Era
un día horrible. Llovía sin parar. Soplaba un viento frío y el
presidente usurpador había movilizado más tropas que la campaña
del Desierto de Julio Argentino Roca. El aeropuerto General Pistarini
de Ezeiza estaba rodeado por miles de soldados, oficiales, tanques de
guerra y armamento pesado. El objetivo de ese impresionante
despliegue militar de un ejército que hacía más de cien años que
no luchaba contra el extranjero -si consideramos como tal a los
hermanos paraguayos en la devastadora Guerra de la Triple Alianza-
tenía como finalidad impedir que el pueblo de la República pudiera
llegar hasta las instalaciones del aeropuerto para recibir al general
Juan Domingo Perón quien, después de 17 años de exilio y
proscripción, volvía a su patria. Lo ocurrido esa jornada con las
columnas de peronistas cruzando el río Matanzas, con millones de
argentinos esperando ver por televisión la llegada de Perón, forma
parte ya de la historia. Vale la pena, creo, reflexionar sobre el
significado que tuvo ese día, habida cuenta de que las generaciones
posteriores a esa fecha no pudieron vivir su trascendente impacto en
la conciencia popular argentina.
Juan
Domingo Perón fue el proscripto y el desterrado de la Argentina. Las
dictaduras militares golpistas y los gobiernos civiles surgidos de la
proscripción eran, en muchos casos, permisivos y tolerantes.
Establecieron, por ejemplo, la plena autonomía universitaria -hasta
1966-, donde estudiantes y profesores podían votar democráticamente
a quien quisieran. El Instituto Di Tella y Marta Minujin podían
escandalizar a los transeúntes de Florida y Charcas y, aún
escandalosamente, Monseñor Podestá podía reclamar su derecho a
amar legítimamente a una mujer.
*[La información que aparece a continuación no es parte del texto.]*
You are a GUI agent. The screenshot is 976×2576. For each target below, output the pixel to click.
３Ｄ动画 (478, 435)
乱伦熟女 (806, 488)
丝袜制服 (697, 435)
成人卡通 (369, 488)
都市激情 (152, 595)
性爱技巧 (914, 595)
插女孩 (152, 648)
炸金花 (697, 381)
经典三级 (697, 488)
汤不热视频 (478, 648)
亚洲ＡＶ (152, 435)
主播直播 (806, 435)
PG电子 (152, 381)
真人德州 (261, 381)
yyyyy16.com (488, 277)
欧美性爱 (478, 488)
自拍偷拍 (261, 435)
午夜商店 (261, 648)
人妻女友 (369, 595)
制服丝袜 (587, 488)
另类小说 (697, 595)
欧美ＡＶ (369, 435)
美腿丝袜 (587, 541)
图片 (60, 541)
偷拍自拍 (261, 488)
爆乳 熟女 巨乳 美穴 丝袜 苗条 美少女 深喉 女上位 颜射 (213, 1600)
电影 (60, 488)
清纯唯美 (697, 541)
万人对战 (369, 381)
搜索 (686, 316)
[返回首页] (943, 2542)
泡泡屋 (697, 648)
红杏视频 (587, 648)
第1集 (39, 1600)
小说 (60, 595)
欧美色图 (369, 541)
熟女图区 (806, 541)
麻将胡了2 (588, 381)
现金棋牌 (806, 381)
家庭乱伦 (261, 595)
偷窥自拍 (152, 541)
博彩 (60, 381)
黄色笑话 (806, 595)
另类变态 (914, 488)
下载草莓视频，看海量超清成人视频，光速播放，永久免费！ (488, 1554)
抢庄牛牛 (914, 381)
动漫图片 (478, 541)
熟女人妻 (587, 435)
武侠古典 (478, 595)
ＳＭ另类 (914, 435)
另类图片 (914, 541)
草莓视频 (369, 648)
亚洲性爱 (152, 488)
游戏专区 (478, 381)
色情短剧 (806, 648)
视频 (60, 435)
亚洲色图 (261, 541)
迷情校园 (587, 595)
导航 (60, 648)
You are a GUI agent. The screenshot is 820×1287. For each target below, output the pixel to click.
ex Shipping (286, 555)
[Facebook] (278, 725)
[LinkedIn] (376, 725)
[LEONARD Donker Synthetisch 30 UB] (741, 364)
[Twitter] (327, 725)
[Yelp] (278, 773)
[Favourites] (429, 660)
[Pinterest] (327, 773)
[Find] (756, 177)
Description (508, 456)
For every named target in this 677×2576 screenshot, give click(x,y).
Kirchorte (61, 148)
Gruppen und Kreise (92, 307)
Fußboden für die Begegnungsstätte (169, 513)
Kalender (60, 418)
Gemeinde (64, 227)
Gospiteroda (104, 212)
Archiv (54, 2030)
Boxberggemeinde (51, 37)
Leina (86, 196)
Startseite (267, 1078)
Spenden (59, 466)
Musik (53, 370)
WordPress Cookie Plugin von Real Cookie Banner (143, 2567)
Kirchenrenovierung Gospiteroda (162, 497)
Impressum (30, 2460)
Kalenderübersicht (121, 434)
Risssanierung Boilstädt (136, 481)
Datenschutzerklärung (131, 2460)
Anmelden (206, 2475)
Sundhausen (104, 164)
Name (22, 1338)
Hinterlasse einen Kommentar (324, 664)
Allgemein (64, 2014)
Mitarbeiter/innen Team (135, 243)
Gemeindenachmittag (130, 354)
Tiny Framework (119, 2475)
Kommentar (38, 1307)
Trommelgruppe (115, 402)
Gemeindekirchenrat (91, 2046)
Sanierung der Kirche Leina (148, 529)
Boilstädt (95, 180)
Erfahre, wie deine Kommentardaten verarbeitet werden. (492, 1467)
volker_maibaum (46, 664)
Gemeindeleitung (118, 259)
Lo único que verdaderamente no se
podía hacer en la Argentina era votar a Perón, que era el único
candidato a quien nuestras multitudes querían votar. Durante 17
años, los peronistas -es decir, la mayoría del país-, hizo
huelgas, tomó fábricas, saboteó maquinarias, repartió panfletos,
llenó las asambleas sindicales, ocupó plazas de todo el país tras
el mítico símbolo de la P puesta sobre una V, Perón Vuelve. El
presidente radical Arturo Illia, ungido como el paladín de la
democracia, no vaciló, en diciembre de 1964, en solicitar a la
dictadura brasileña que detuviese al general Perón en el Aeropuesto
del Galeão, para impedir que abordase el avión que lo traería a la
Argentina.
La
información que con mayor avidez leían los estados mayores de las
tres Fuerzas Armadas eran los diagnósticos médicos sobre la salud
del general radicado en Madrid. Los espías que enviaban a España se
convertían en especialistas médicos, que debían interpretar
análisis de sangre, de orina y, hasta, de materia fecal de un hombre
ya anciano cuyo fallecimiento era esperado día tras día. En su
ceguera gorila, solo la muerte del exilado podría permitir la plena
vigencia de los derechos constitucionales de los argentinos.
Esa
jornada, la del 17 de noviembre de 1972, era la culminación de años
de enconada lucha, era el primer paso hacia la plena vigencia de la
soberanía política de los argentinos. El presidente militar
Alejandro Agustín Lanusse había desafiado al proscripto a
presentarse a la Argentina antes del 25 de agosto, con el solo objeto
de imponerle su voluntad. “A Perón no le
da el cuero” para venir, había desafiado en el Colegio Militar. La
mayoría del país había recogido el guante del desafío y el
regreso de Perón, en el momento en que él lo determinara, se había
convertido en bandera y estaba decidida a garantizarlo.
Esa
tarde lluviosa, inclemente como la historia, millones de argentinos
lloraron de emoción, de orgullo. Perón había vuelto, estaba
pisando tierra argentina y se lo podía ver, en blanco y negro, por
los canales de televisión. La historia había recomenzado y el
pueblo argentino podía decir, por fin, con Miguel Hernández:
Lo
que haya de venir, aquí lo espero
cultivando
el romero y la pobreza.
Aquí
de nuevo empieza
el
orden, se reanuda
el
reposo, por yerros alterado,
mi
vida humilde, y por humilde, muda.
Y
Dios dirá, que está siempre callado.